A related study published in the May 2008 issue of the Journal of General Internal Medicine, also led by Sequist, found that 88 percent of physicians surveyed acknowledged the existence of racial disparities in diabetes care within the U.S. health care system. However, fewer than 40 percent of those surveyed reported disparities among patients they personally treat, despite the documentation of such differences. This discrepancy suggested the need for widespread interventions, including those that increase awareness of the importance of racial disparities within the local health care environment.
Previous studies have examined the role of hospitals, health plans, and geography as determinates of racial disparities, but little is known about interventions to improve cultural competency and track clinical progress with individual physicians.

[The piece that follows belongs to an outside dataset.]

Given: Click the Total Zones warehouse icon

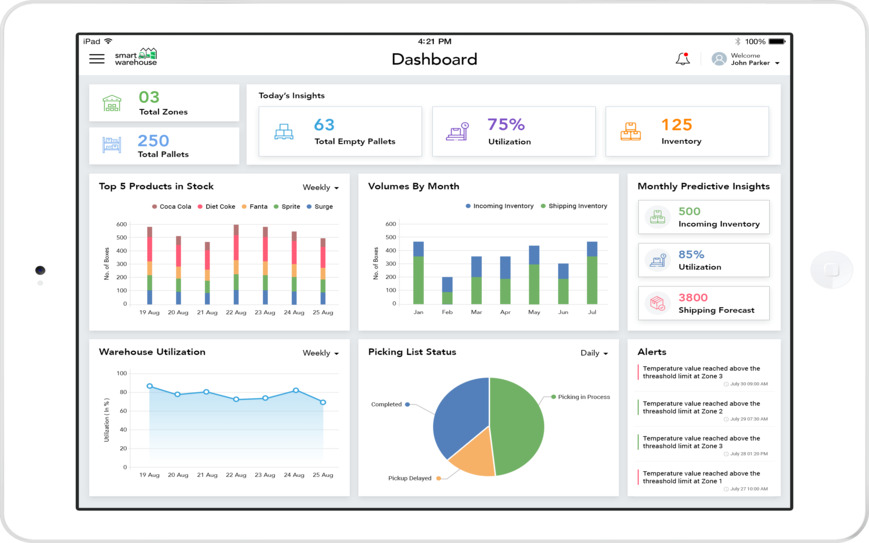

“Our study should remind all of us that cultural competency training is important, but it should be understood as only one arrow in the quiver of primary care.” Sequist concludes: “We need a team approach—that purposefully and effectively coordinates care delivery among physicians, nurses, physician assistants, nutritionists and pharmacists—to bridge the quality gap and improve care for minority patients.”
Diabetes has been rising steadily in the United States since 1980. Recent data from the U.S. Centers for Disease Control and Prevent (CDC) shows the number of diagnoses has tripled since then, jumping from 5.6 million to 17.9 million in 2007. An additional 5.7 million are estimated to have undiagnosed diabetes. By 2034, the total number of individuals with diabetes is projected reach 44.1 million according to the CDC.